WHAT THIS TASK INVOLVES: Pull out every line of the material below that contains the string "toolbar", matching case exactly.

RECORDS FOR THE EXERCISE:
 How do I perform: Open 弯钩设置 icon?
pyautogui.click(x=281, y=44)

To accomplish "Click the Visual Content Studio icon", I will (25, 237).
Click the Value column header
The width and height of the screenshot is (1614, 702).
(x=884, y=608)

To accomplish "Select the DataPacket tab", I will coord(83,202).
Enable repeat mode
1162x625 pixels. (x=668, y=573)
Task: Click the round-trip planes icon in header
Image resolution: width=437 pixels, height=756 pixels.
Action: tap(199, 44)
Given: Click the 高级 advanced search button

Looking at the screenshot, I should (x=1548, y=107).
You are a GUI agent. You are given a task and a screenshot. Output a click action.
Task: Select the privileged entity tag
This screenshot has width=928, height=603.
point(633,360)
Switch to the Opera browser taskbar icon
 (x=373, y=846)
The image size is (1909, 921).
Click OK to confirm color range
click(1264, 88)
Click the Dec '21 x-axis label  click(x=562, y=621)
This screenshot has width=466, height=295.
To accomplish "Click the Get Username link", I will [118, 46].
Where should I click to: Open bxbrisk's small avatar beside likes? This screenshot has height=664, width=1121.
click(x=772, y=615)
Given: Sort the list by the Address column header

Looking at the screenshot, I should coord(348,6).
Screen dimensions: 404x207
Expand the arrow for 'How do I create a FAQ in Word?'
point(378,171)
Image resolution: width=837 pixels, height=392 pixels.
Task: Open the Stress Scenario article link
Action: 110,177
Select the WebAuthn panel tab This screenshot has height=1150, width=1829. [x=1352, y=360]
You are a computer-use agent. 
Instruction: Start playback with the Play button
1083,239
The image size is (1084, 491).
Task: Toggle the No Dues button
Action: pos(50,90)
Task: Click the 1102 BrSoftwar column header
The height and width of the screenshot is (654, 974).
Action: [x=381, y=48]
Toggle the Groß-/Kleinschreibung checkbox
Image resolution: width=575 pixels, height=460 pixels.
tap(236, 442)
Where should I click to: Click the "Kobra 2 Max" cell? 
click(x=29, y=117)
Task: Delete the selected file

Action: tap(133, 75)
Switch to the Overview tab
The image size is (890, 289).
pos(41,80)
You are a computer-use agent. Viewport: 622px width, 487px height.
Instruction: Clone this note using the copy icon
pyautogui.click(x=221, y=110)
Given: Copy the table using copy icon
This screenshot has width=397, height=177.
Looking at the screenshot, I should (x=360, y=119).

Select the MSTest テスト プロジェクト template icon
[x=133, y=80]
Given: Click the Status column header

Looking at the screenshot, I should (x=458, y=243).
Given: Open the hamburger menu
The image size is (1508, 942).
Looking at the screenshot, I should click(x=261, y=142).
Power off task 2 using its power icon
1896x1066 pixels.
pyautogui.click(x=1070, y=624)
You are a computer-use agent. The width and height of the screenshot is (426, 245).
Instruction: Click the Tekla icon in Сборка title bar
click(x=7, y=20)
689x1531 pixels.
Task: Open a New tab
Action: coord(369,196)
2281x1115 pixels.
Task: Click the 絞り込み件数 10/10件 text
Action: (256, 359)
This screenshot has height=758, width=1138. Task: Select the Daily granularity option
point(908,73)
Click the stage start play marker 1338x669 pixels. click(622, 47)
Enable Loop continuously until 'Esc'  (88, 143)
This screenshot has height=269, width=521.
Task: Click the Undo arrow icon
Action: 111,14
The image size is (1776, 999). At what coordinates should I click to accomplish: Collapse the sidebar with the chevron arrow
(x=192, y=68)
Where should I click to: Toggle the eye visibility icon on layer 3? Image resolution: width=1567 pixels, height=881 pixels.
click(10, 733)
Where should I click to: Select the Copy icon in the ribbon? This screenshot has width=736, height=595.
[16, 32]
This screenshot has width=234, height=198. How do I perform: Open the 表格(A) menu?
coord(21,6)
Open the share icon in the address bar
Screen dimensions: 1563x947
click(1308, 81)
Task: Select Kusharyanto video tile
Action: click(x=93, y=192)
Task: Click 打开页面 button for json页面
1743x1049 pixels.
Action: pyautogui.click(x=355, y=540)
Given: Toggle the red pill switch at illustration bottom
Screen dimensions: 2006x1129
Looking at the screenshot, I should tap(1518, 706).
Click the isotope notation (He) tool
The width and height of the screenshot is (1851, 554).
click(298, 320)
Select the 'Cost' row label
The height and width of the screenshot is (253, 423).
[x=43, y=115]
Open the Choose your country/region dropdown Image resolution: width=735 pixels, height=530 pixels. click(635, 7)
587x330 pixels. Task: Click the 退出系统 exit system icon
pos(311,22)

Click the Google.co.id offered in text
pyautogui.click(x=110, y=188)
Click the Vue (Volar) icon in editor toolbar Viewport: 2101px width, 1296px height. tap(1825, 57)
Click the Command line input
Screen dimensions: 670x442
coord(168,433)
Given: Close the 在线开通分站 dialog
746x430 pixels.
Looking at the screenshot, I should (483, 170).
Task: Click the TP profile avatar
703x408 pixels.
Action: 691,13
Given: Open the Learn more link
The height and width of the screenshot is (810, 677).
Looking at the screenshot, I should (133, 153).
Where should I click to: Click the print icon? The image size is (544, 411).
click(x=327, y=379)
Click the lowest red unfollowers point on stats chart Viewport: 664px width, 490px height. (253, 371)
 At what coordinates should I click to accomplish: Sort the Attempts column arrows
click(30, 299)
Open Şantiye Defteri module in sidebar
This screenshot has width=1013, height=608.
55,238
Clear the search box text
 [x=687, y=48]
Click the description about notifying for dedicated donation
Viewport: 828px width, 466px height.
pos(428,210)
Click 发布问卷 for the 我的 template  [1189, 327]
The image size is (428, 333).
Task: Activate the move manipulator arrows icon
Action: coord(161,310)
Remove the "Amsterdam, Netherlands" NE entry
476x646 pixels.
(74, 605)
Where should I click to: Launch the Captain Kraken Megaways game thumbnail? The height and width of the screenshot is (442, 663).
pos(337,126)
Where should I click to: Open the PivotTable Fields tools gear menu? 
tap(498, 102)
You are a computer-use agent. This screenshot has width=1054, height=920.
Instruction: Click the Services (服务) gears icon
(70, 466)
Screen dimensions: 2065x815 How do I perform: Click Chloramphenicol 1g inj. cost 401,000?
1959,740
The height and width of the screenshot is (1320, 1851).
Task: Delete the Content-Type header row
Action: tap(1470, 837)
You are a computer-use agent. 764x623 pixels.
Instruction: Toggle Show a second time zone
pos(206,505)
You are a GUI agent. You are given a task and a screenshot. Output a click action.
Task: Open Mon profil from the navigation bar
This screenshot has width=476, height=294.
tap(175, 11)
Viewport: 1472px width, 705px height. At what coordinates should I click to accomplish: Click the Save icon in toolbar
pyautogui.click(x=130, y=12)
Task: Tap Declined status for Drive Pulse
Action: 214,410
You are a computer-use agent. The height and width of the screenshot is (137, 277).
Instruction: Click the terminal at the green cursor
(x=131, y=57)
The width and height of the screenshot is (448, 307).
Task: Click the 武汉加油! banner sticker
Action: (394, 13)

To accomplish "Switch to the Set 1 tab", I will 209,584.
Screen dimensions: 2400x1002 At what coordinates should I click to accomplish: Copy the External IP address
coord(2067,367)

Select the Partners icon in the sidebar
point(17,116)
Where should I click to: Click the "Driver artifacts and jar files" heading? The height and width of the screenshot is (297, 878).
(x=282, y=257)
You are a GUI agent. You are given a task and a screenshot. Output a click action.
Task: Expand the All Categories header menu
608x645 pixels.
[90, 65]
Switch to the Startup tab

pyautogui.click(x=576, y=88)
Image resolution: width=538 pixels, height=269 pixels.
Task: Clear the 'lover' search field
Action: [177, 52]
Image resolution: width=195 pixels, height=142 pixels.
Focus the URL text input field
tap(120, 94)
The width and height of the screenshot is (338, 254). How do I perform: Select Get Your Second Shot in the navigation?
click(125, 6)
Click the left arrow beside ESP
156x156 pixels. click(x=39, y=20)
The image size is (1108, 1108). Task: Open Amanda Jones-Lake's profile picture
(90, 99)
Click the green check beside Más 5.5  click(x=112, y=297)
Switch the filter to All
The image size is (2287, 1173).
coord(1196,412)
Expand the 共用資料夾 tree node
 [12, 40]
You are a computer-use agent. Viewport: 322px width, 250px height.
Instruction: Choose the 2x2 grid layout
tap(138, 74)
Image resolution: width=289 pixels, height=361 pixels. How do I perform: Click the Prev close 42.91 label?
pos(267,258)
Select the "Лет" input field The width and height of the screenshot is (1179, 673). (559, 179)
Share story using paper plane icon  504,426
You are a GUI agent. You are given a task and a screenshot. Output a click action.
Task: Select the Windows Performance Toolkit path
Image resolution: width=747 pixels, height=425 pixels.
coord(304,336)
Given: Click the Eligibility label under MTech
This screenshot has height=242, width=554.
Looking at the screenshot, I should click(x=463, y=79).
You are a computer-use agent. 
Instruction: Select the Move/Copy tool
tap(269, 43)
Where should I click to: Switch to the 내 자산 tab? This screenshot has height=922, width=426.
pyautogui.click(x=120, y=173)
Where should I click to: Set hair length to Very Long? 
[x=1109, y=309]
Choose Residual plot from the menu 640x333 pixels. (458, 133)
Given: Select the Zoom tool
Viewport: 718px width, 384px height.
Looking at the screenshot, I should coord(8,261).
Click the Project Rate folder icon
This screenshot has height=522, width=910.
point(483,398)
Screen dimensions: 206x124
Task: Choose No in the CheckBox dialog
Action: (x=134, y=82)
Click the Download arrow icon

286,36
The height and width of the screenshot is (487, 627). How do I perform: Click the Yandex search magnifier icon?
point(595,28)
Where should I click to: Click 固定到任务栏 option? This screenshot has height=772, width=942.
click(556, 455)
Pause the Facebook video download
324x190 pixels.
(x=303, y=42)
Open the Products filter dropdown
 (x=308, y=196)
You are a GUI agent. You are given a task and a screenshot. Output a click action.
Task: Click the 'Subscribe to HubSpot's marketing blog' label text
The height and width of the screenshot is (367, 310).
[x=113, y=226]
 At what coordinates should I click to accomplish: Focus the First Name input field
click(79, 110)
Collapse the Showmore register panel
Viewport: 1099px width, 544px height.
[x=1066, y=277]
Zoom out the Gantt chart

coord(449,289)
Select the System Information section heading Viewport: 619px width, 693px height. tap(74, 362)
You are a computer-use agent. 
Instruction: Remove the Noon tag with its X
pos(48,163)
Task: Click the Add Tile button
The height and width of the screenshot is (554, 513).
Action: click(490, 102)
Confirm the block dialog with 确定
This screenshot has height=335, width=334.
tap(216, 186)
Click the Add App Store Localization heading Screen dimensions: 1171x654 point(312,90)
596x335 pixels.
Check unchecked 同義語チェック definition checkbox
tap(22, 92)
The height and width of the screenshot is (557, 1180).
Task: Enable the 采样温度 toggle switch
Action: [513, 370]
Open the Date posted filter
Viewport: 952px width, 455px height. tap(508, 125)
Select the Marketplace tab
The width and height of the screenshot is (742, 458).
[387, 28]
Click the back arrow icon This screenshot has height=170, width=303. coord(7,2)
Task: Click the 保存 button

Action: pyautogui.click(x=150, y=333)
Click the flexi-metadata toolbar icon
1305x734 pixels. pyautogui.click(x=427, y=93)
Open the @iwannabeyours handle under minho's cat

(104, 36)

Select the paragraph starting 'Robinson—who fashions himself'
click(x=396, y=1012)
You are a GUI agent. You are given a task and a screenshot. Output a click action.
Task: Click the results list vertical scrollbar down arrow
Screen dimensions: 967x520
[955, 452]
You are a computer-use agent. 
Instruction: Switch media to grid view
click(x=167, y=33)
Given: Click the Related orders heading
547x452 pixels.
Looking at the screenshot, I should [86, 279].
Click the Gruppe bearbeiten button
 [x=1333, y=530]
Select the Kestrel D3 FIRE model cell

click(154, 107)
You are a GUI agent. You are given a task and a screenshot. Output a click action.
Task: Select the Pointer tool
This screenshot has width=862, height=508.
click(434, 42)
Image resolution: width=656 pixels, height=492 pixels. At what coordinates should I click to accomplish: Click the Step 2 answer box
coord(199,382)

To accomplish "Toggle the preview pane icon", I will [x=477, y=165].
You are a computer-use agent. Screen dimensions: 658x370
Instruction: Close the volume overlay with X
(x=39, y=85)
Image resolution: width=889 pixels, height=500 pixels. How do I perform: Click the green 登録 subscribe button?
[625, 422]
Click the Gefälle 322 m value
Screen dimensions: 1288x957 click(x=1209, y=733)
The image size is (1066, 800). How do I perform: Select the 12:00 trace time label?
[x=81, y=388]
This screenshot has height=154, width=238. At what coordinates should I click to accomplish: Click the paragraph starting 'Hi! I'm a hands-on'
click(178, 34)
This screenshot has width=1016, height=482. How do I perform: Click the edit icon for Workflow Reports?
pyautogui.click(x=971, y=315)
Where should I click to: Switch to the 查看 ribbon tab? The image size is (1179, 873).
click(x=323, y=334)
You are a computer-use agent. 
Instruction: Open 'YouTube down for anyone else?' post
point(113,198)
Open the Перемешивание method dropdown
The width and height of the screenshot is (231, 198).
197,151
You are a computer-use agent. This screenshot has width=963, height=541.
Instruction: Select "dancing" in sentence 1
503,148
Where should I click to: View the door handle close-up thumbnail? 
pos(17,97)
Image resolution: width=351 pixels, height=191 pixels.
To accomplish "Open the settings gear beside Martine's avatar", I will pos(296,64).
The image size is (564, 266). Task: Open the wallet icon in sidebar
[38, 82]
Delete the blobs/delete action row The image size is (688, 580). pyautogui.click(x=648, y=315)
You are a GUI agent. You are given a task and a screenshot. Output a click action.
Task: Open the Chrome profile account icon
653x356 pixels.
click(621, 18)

OUTPUT BELOW:
Click the Vue (Volar) icon in editor toolbar Viewport: 2101px width, 1296px height. tap(1825, 57)
Viewport: 1472px width, 705px height. At what coordinates should I click to accomplish: Click the Save icon in toolbar
Click the flexi-metadata toolbar icon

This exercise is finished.